Tell the child to pretend they are being interviewed or is appearing on a TV talk show. Ask the child, "What is your opinion about what children (in California) find difficult about being separated from their parent's?" Then ask the child to "give advice to the TV viewers about some things that might help kids whose parents no longer live with them."
The needs and conflicts of the teen are very important. Some adolescents withdraw from the family to protect themselves from pain, and may be very resistant to any questioning. In most cases, the first part of the interview should focus on encouraging the teen to talk about issues central to the child's life which are separate from the court action, such as dating, friends, classes, sports, and extra-curricular activities. These are a few other questions that may elicit discussion with a teen:
Ask them about what they think is going on with their family.
You might say, "I heard _____ happened. What was that like for you?"
"Your Mom/Dad already told me that you want _____. Will you tell me how he/she knows this?"

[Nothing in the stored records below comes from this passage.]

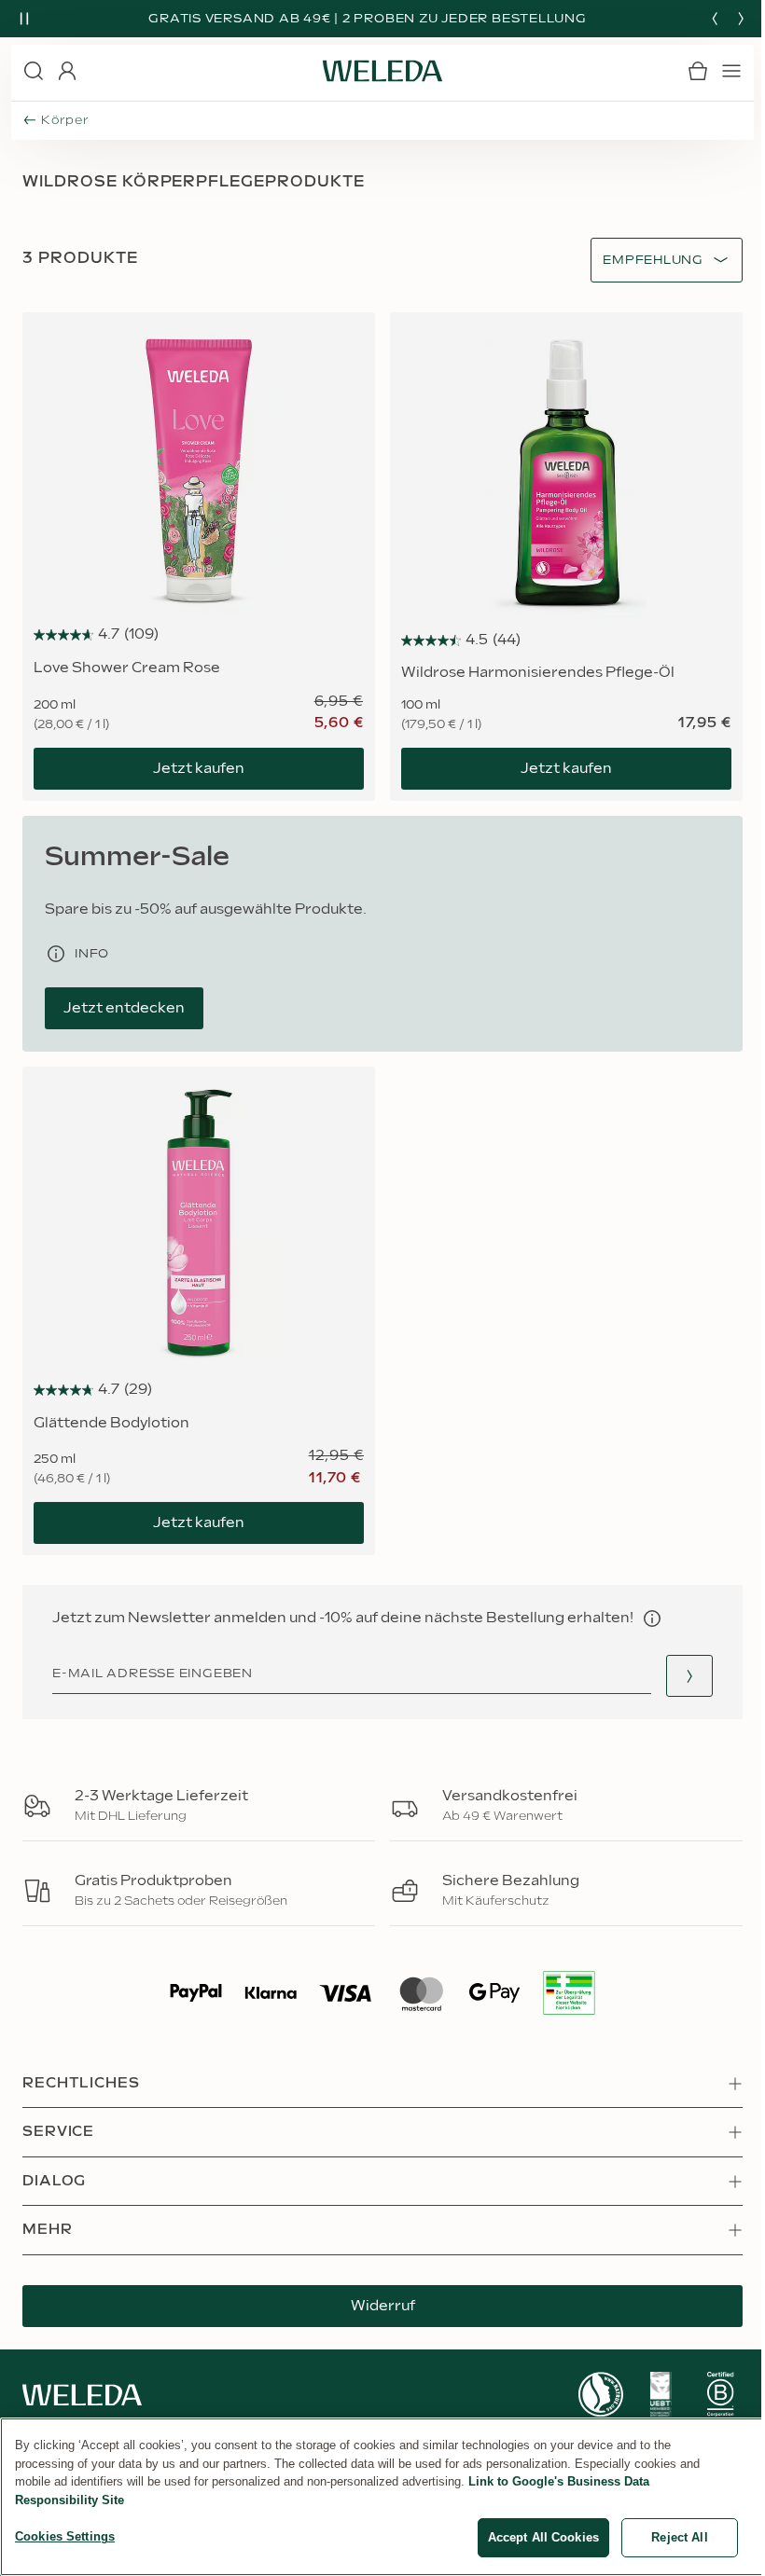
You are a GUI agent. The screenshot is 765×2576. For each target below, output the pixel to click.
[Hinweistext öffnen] (652, 1618)
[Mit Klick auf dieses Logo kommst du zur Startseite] (382, 71)
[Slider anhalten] (24, 18)
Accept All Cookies (543, 2537)
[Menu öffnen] (731, 71)
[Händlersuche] (689, 1676)
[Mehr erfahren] (600, 2395)
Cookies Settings (65, 2536)
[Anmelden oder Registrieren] (67, 71)
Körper (65, 120)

Ask them to tell you about their earliest memory.
Ask what has changed for them since being separated from their parents.
A few teens have responded to drawing when asked to draw their family, but instead of figures, ask them to use symbols (fruits, animals, etc.) to represent something about that parent. One teen drew a potato on a couch to represent his stepfather, a computer for his Mom, a musical instrument for his brother, and a boom box for one of his sisters. The drawing stimulated interesting conversation about his family. Sometimes teens like to be given paper and a pencil to doodle during the interview; sometimes the doodles can reveal some of their conflict.
Evaluate teens carefully; try to distinguish between normal adolescent independence and withdrawal, and what may be depression or intense anger related to the separation.